Steve Goble

Choose life. (Deuteronomy 30:19)


Forget sex, swearing and violence – this film features gratuitous loneliness.

Suzanne is an ill-disciplined teenager, having grown-up always getting her own way. At 15, she's having sex with almost every guy she talks to, yet with each passionate liaison, her hopes of love grow fainter. Her family, having failed to teach her values earlier, compensate afterwards by physically punishing her.

Finding love in neither great sex, nor her warring family, it seems that only her gutted ex-boyfriend Luc has feelings for her that endure. Alas, her bruised emotions render her unable to risk exploring this with him, and he eventually falls for her best friend.

This is not a story-driven film.

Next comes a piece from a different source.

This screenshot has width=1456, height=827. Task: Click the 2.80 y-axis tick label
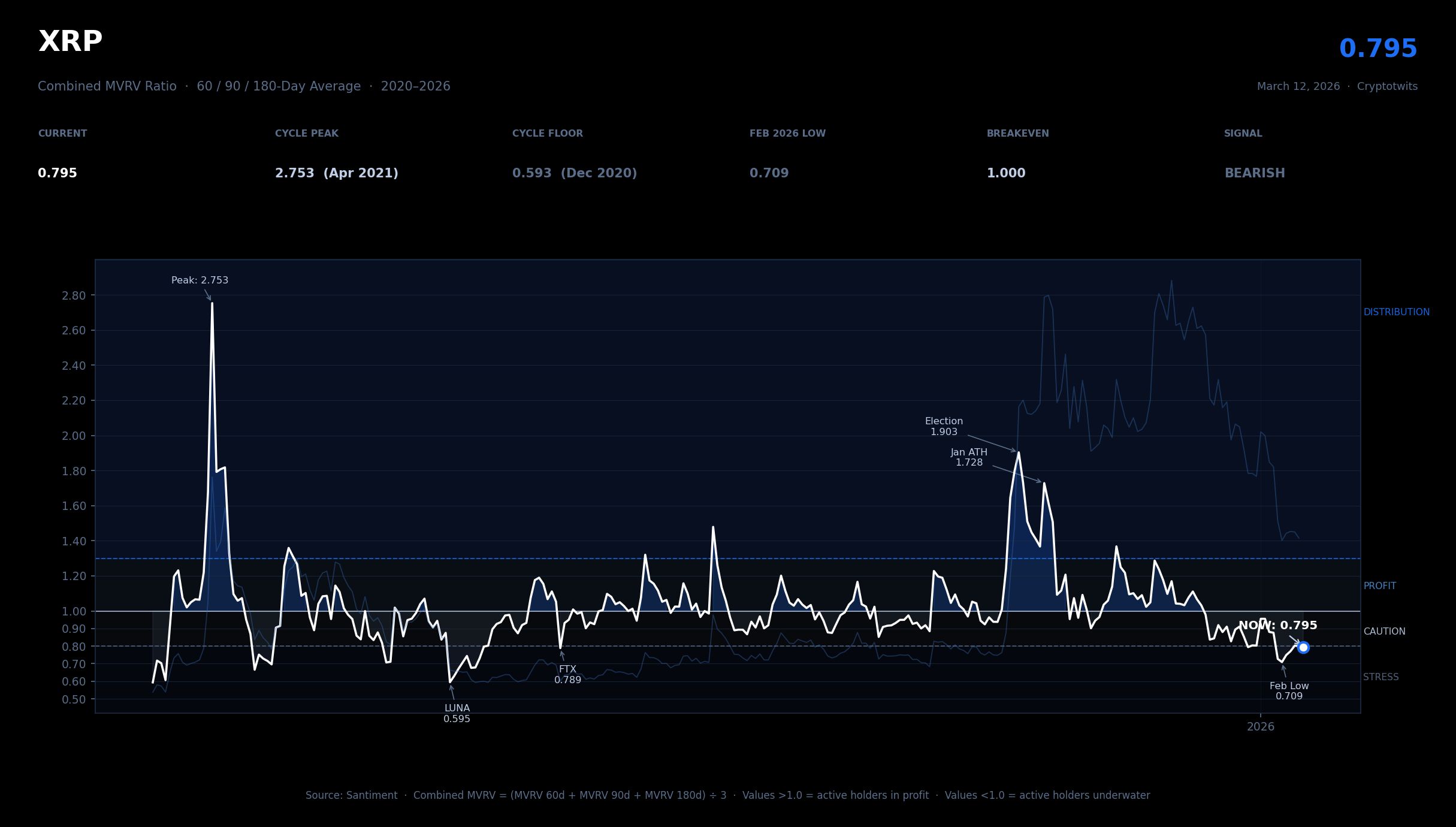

As soon as something starts to happen, Director Maurice Pialat cuts away to the next scene, casting aside events that might distract from the real-life characters we're watching. Indeed, he presents their everyday carelessness with shocking starkness, and dwells upon their individual pain with beautiful patience. On the big screen it's possible to really study these people's faces, and wonder just what on earth's going on in there.

The downside to this approach is that it subtracts from the viewer's understanding of the characters' motivations. For example, in one scene Suzanne is, apparently, engaged. Without having seen any evidence of this, the viewer is forced to suppose that she might just be lying.

Sandrine Bonnaire's performance as the self-serving Suzanne is simply faultless. Her descent from a happy, pure teenager into a numb, sassy bride-to-be all feels like such a galling waste.

If only, instead of seeing what she could get out of a relationship, she'd looked at what she could put in.